— Begin MATERIALS PROVIDED —

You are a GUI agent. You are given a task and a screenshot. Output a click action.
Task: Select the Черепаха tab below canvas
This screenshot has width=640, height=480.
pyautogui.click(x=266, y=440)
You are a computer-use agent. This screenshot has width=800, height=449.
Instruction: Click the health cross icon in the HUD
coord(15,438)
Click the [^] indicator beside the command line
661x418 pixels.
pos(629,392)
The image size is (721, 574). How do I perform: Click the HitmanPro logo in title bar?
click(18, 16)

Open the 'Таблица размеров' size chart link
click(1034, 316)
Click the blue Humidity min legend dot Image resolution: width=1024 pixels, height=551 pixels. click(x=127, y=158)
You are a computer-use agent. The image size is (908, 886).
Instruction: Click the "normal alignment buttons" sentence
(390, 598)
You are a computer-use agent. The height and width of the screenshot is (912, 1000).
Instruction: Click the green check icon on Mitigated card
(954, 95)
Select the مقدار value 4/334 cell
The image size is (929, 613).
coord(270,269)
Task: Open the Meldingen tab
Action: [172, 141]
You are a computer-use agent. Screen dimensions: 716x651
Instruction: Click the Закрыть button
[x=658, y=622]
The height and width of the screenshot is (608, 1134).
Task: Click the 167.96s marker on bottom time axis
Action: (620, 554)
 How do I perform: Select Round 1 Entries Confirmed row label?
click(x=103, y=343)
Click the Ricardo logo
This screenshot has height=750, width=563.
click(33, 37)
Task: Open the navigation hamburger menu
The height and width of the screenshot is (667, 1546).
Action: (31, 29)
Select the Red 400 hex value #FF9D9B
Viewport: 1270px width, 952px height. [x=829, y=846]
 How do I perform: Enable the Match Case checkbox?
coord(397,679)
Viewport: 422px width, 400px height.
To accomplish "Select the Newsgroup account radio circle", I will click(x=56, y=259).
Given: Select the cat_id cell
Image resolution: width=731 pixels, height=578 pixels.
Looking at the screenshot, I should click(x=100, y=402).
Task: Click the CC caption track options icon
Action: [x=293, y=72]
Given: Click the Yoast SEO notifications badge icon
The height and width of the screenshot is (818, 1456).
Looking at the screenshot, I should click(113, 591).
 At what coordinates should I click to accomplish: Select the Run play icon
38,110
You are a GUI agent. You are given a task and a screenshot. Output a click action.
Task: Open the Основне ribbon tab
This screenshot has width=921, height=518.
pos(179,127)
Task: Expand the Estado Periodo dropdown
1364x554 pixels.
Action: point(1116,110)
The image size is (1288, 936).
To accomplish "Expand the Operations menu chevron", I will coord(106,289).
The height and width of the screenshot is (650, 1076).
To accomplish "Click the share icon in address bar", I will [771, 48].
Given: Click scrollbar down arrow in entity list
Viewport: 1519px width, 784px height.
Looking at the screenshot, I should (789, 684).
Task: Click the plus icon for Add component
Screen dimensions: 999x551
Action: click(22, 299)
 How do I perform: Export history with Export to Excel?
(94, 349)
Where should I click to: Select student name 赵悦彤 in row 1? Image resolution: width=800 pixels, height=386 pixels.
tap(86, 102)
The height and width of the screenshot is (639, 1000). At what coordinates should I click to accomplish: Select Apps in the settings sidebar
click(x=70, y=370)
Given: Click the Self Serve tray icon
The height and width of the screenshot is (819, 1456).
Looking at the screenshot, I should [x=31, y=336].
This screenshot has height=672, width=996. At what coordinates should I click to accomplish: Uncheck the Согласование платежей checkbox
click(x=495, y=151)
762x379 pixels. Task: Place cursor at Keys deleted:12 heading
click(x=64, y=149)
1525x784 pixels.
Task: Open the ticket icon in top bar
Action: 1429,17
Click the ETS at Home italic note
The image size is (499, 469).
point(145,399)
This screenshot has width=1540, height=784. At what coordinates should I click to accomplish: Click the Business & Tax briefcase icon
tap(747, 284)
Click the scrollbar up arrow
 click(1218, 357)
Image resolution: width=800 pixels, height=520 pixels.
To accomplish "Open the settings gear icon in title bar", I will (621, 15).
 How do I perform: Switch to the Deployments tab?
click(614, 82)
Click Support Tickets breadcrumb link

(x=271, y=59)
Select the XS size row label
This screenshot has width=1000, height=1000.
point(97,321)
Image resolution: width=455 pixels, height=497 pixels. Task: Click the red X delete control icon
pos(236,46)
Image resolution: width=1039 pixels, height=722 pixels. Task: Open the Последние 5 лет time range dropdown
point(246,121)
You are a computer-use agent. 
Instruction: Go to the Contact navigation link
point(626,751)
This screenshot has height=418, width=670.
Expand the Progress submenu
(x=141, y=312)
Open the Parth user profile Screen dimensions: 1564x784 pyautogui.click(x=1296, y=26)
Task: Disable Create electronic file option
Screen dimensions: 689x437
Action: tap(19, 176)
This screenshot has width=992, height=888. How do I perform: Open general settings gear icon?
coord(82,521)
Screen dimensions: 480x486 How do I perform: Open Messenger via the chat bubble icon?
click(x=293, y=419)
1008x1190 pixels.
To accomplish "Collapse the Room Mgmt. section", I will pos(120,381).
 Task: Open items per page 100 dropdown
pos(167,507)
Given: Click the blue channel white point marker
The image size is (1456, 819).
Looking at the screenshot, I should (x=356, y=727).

— End MATERIALS PROVIDED —

[WORK REQUIRED]:
Rewrite the data with every occurrence of "computer-use agent" changed to "desktop automation agent", keeping all other text the same.

[ANSWER TO THE PROBLEM]:
You are a GUI agent. You are given a task and a screenshot. Output a click action.
Task: Select the Черепаха tab below canvas
This screenshot has width=640, height=480.
pyautogui.click(x=266, y=440)
You are a desktop automation agent. This screenshot has width=800, height=449.
Instruction: Click the health cross icon in the HUD
coord(15,438)
Click the [^] indicator beside the command line
661x418 pixels.
pos(629,392)
The image size is (721, 574). How do I perform: Click the HitmanPro logo in title bar?
click(18, 16)

Open the 'Таблица размеров' size chart link
click(1034, 316)
Click the blue Humidity min legend dot Image resolution: width=1024 pixels, height=551 pixels. click(x=127, y=158)
You are a desktop automation agent. The image size is (908, 886).
Instruction: Click the "normal alignment buttons" sentence
(390, 598)
You are a desktop automation agent. The height and width of the screenshot is (912, 1000).
Instruction: Click the green check icon on Mitigated card
(954, 95)
Select the مقدار value 4/334 cell
The image size is (929, 613).
coord(270,269)
Task: Open the Meldingen tab
Action: [172, 141]
You are a desktop automation agent. Screen dimensions: 716x651
Instruction: Click the Закрыть button
[x=658, y=622]
The height and width of the screenshot is (608, 1134).
Task: Click the 167.96s marker on bottom time axis
Action: (620, 554)
 How do I perform: Select Round 1 Entries Confirmed row label?
click(x=103, y=343)
Click the Ricardo logo
This screenshot has height=750, width=563.
click(33, 37)
Task: Open the navigation hamburger menu
The height and width of the screenshot is (667, 1546).
Action: (31, 29)
Select the Red 400 hex value #FF9D9B
Viewport: 1270px width, 952px height. [x=829, y=846]
 How do I perform: Enable the Match Case checkbox?
coord(397,679)
Viewport: 422px width, 400px height.
To accomplish "Select the Newsgroup account radio circle", I will click(x=56, y=259).
Given: Select the cat_id cell
Image resolution: width=731 pixels, height=578 pixels.
Looking at the screenshot, I should click(x=100, y=402).
Task: Click the CC caption track options icon
Action: [x=293, y=72]
Given: Click the Yoast SEO notifications badge icon
The height and width of the screenshot is (818, 1456).
Looking at the screenshot, I should click(113, 591).
 At what coordinates should I click to accomplish: Select the Run play icon
38,110
You are a GUI agent. You are given a task and a screenshot. Output a click action.
Task: Open the Основне ribbon tab
This screenshot has width=921, height=518.
pos(179,127)
Task: Expand the Estado Periodo dropdown
1364x554 pixels.
Action: point(1116,110)
The image size is (1288, 936).
To accomplish "Expand the Operations menu chevron", I will coord(106,289).
The height and width of the screenshot is (650, 1076).
To accomplish "Click the share icon in address bar", I will [771, 48].
Given: Click scrollbar down arrow in entity list
Viewport: 1519px width, 784px height.
Looking at the screenshot, I should (789, 684).
Task: Click the plus icon for Add component
Screen dimensions: 999x551
Action: click(22, 299)
 How do I perform: Export history with Export to Excel?
(94, 349)
Where should I click to: Select student name 赵悦彤 in row 1? Image resolution: width=800 pixels, height=386 pixels.
tap(86, 102)
The height and width of the screenshot is (639, 1000). At what coordinates should I click to accomplish: Select Apps in the settings sidebar
click(x=70, y=370)
Given: Click the Self Serve tray icon
The height and width of the screenshot is (819, 1456).
Looking at the screenshot, I should [x=31, y=336].
This screenshot has height=672, width=996. At what coordinates should I click to accomplish: Uncheck the Согласование платежей checkbox
click(x=495, y=151)
762x379 pixels. Task: Place cursor at Keys deleted:12 heading
click(x=64, y=149)
1525x784 pixels.
Task: Open the ticket icon in top bar
Action: 1429,17
Click the ETS at Home italic note
The image size is (499, 469).
point(145,399)
This screenshot has width=1540, height=784. At what coordinates should I click to accomplish: Click the Business & Tax briefcase icon
tap(747, 284)
Click the scrollbar up arrow
 click(1218, 357)
Image resolution: width=800 pixels, height=520 pixels.
To accomplish "Open the settings gear icon in title bar", I will (621, 15).
 How do I perform: Switch to the Deployments tab?
click(614, 82)
Click Support Tickets breadcrumb link

(x=271, y=59)
Select the XS size row label
This screenshot has width=1000, height=1000.
point(97,321)
Image resolution: width=455 pixels, height=497 pixels. Task: Click the red X delete control icon
pos(236,46)
Image resolution: width=1039 pixels, height=722 pixels. Task: Open the Последние 5 лет time range dropdown
point(246,121)
You are a desktop automation agent. 
Instruction: Go to the Contact navigation link
point(626,751)
This screenshot has height=418, width=670.
Expand the Progress submenu
(x=141, y=312)
Open the Parth user profile Screen dimensions: 1564x784 pyautogui.click(x=1296, y=26)
Task: Disable Create electronic file option
Screen dimensions: 689x437
Action: tap(19, 176)
This screenshot has width=992, height=888. How do I perform: Open general settings gear icon?
coord(82,521)
Screen dimensions: 480x486 How do I perform: Open Messenger via the chat bubble icon?
click(x=293, y=419)
1008x1190 pixels.
To accomplish "Collapse the Room Mgmt. section", I will pos(120,381).
 Task: Open items per page 100 dropdown
pos(167,507)
Given: Click the blue channel white point marker
The image size is (1456, 819).
Looking at the screenshot, I should (x=356, y=727).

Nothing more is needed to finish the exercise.